-- Begin Supplied entries --
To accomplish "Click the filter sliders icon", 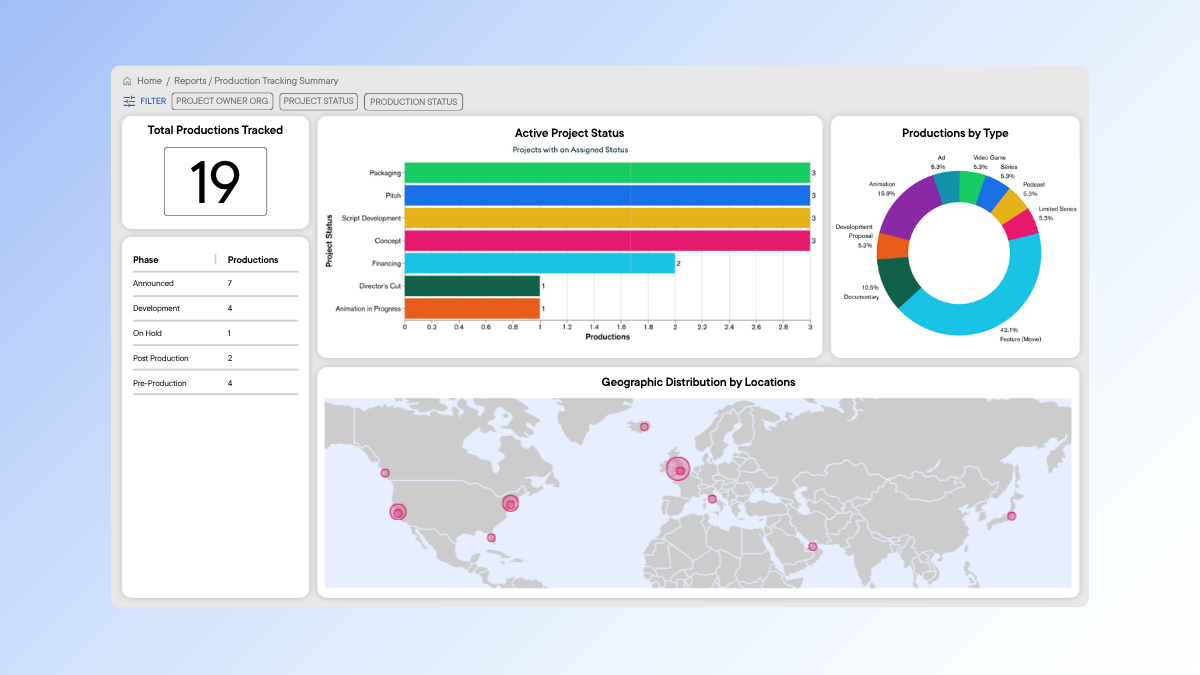I will click(x=129, y=101).
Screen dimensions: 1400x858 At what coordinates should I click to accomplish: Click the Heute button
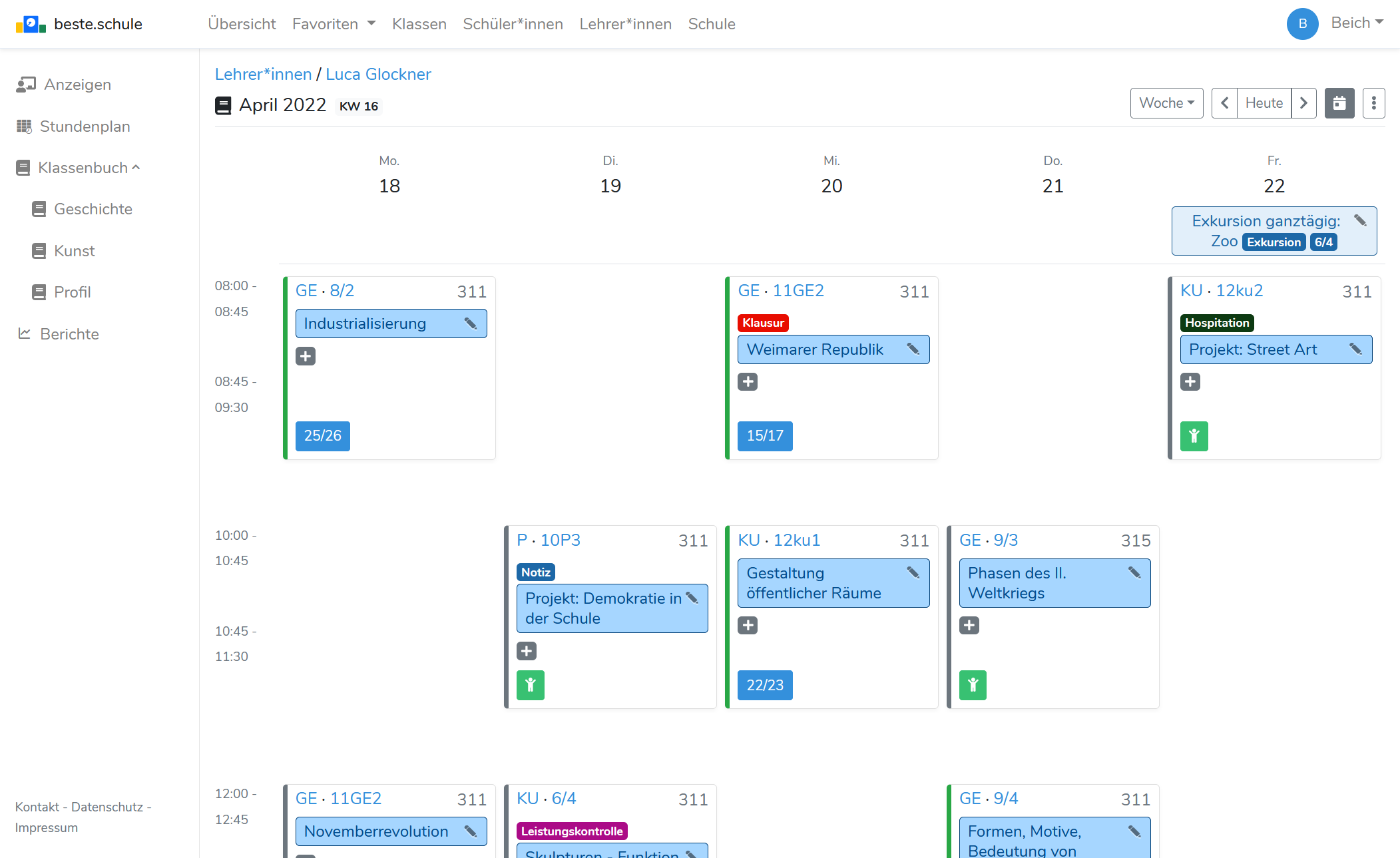pos(1264,103)
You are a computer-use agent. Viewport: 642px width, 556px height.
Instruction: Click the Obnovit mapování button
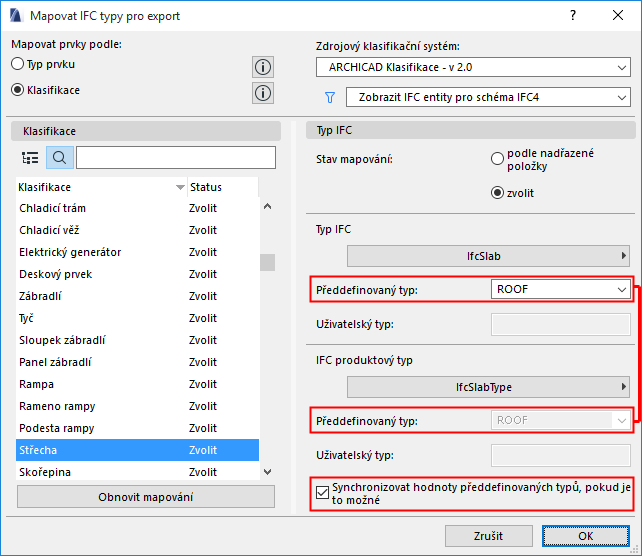pyautogui.click(x=146, y=497)
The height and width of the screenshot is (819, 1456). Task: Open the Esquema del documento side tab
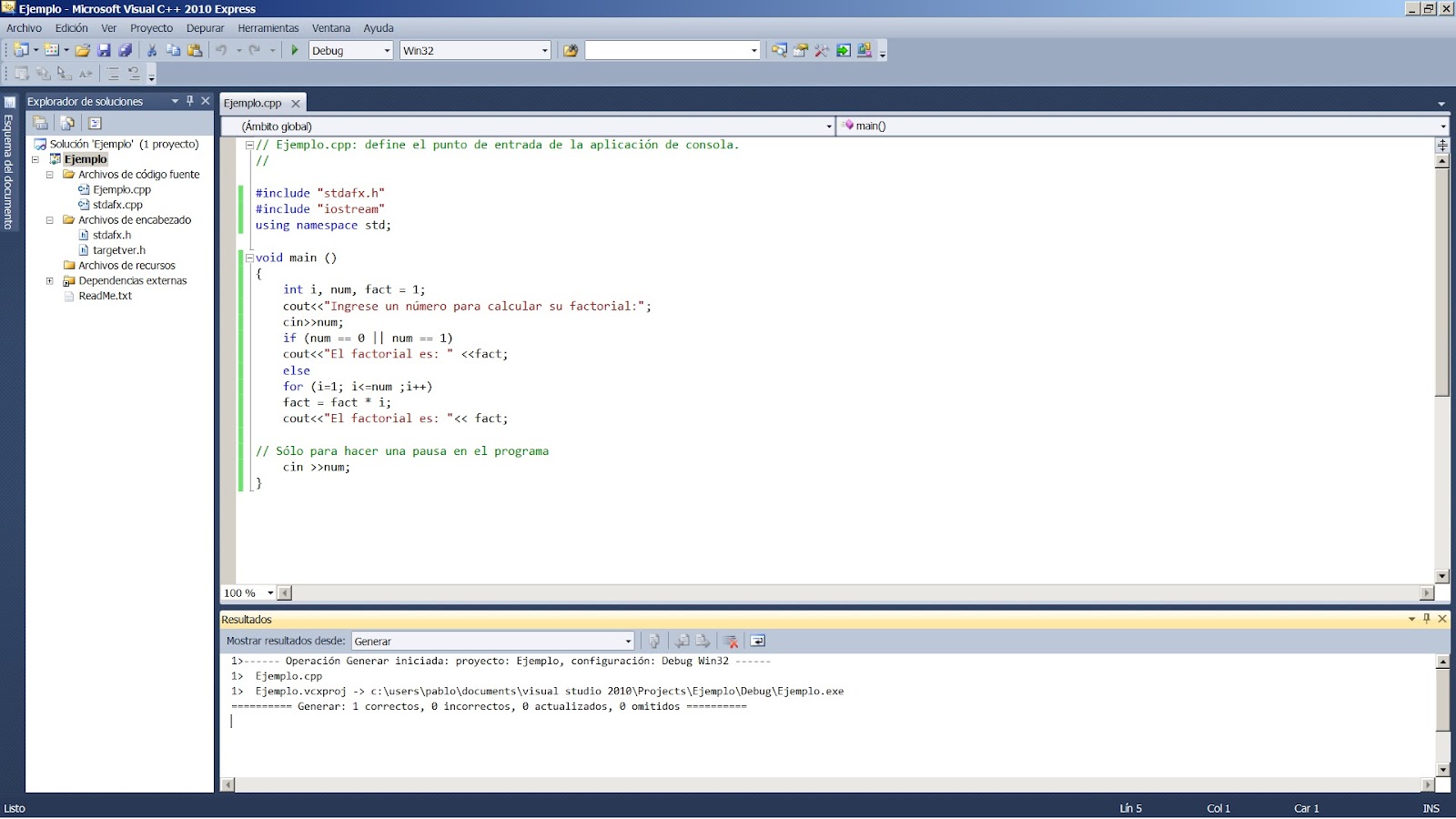click(9, 164)
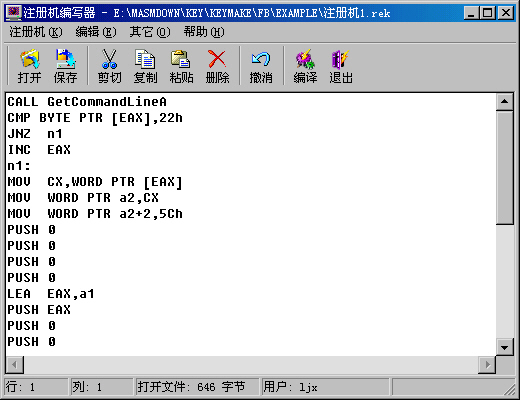
Task: Click the vertical scrollbar up arrow
Action: click(x=504, y=102)
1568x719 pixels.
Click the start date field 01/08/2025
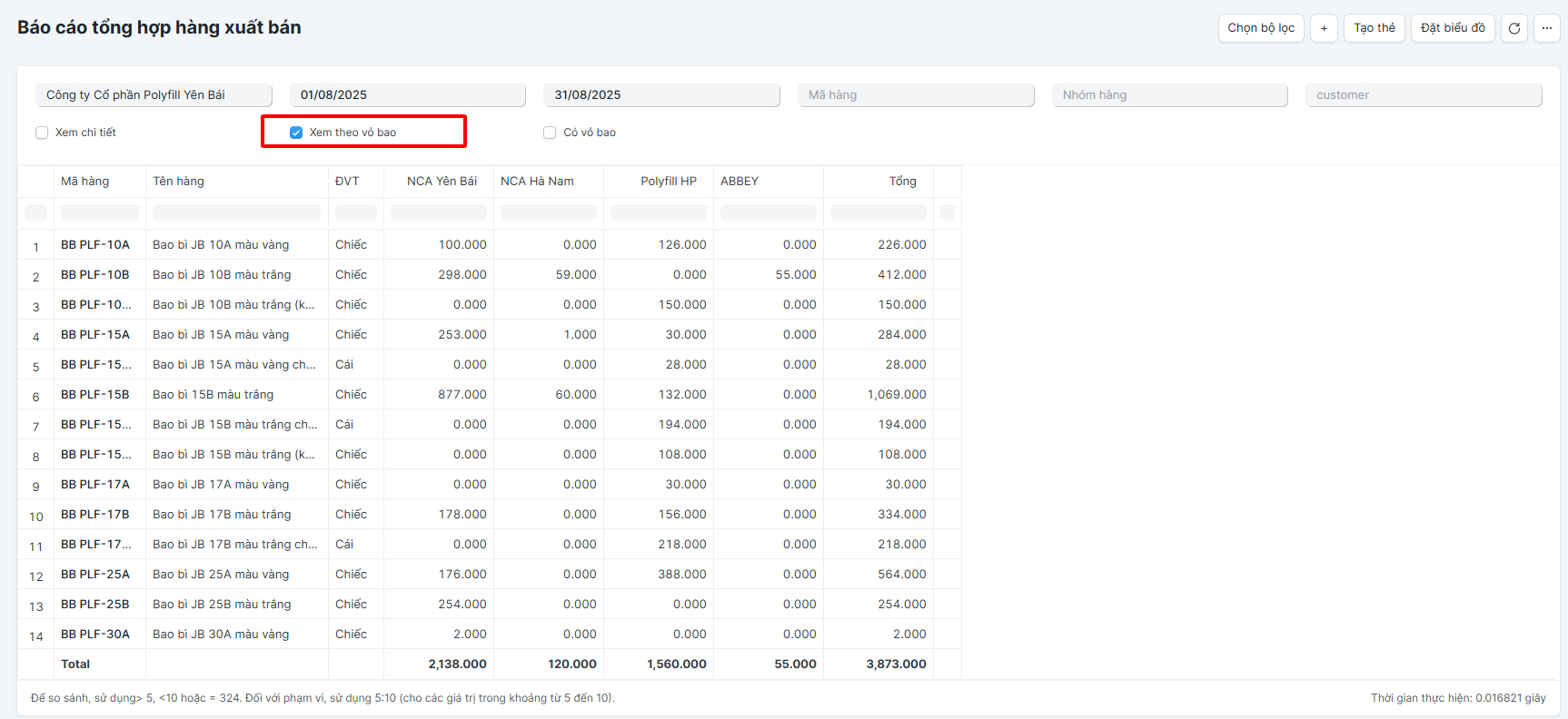(408, 95)
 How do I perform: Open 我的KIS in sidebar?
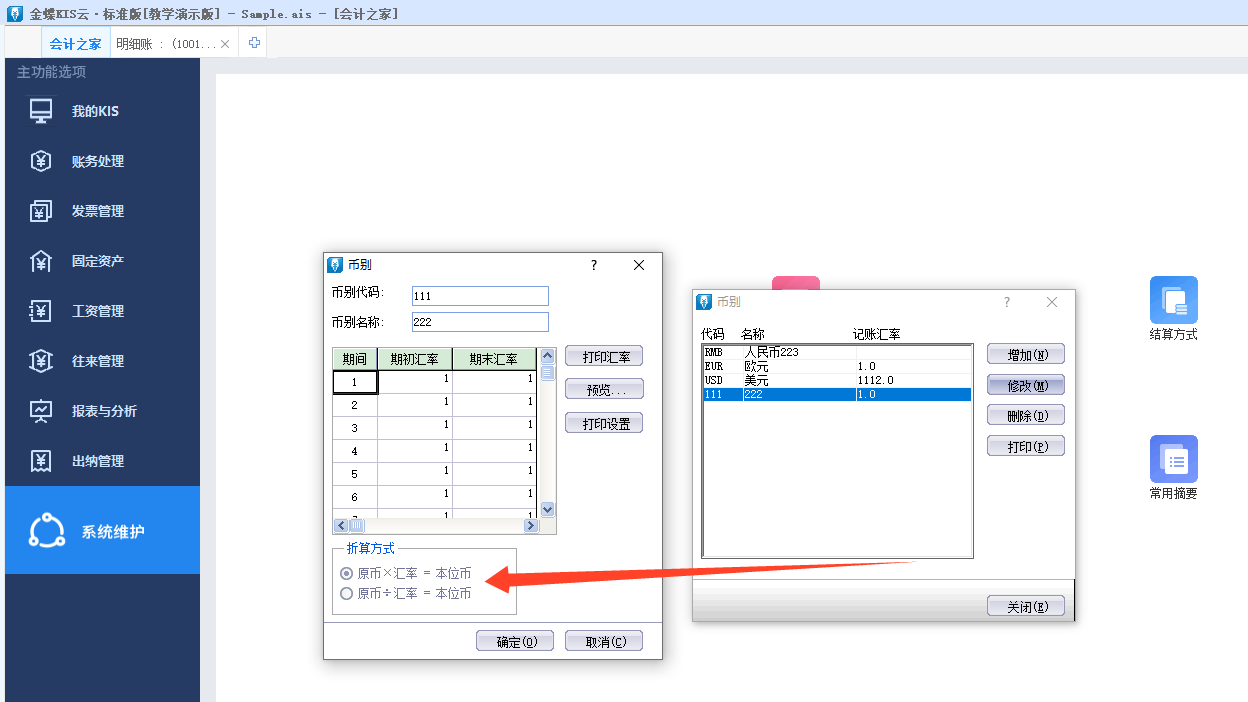tap(95, 111)
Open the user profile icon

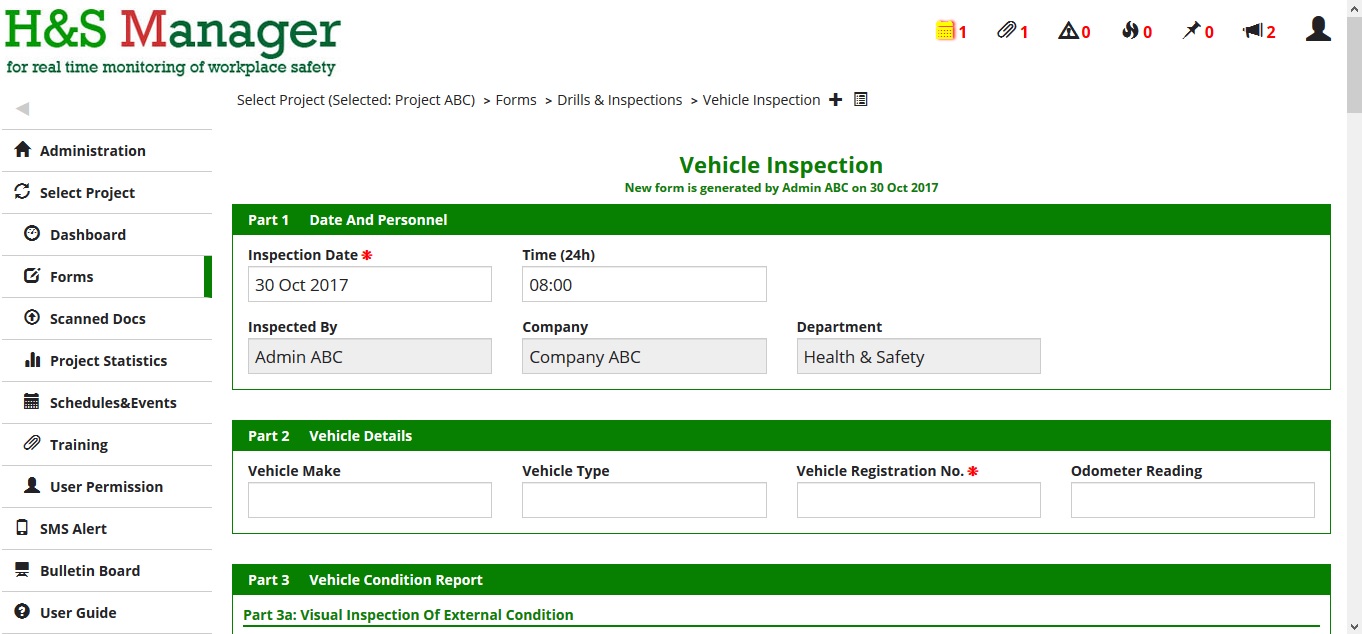[x=1318, y=29]
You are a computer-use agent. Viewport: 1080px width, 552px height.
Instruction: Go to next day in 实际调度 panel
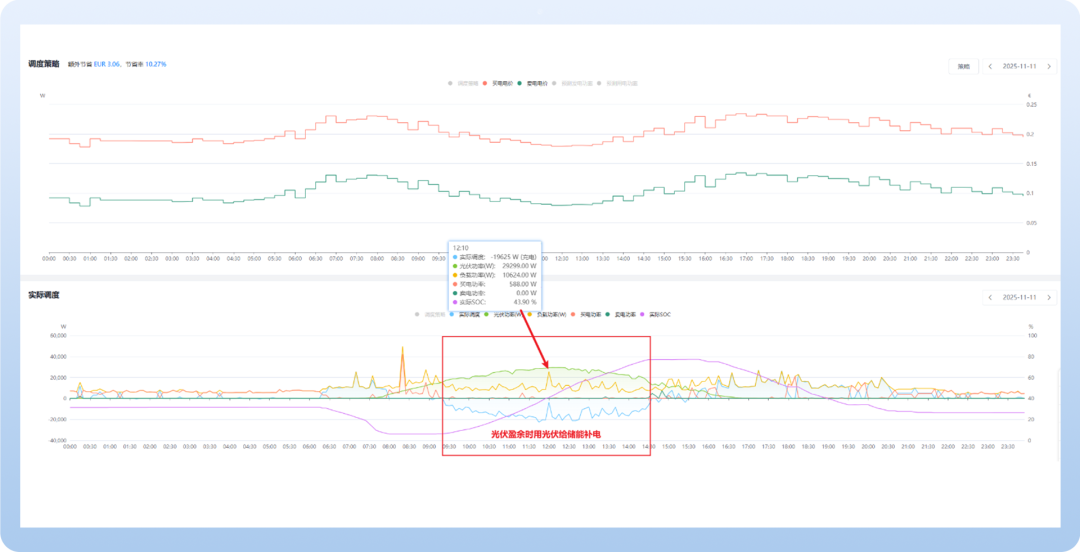1048,297
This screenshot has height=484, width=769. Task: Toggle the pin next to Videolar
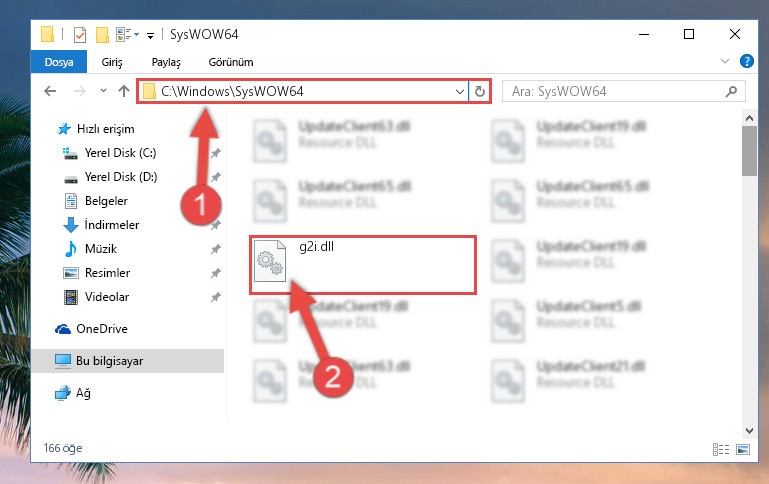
-- End Supplied entries --
### Exercise goal
Rewrite the rows from the line with "1568x719 pixels." up to and including the last line of the rows, switching "sidebar" to "side panel" and leaving everything else unchanged. Omit the pictures.

### Solved problem
1568x719 pixels.
Click the start date field 01/08/2025
(408, 95)
 How do I perform: Open 我的KIS in side panel?
tap(95, 111)
Open the user profile icon

[x=1318, y=29]
You are a computer-use agent. Viewport: 1080px width, 552px height.
Instruction: Go to next day in 实际调度 panel
1048,297
This screenshot has height=484, width=769. Task: Toggle the pin next to Videolar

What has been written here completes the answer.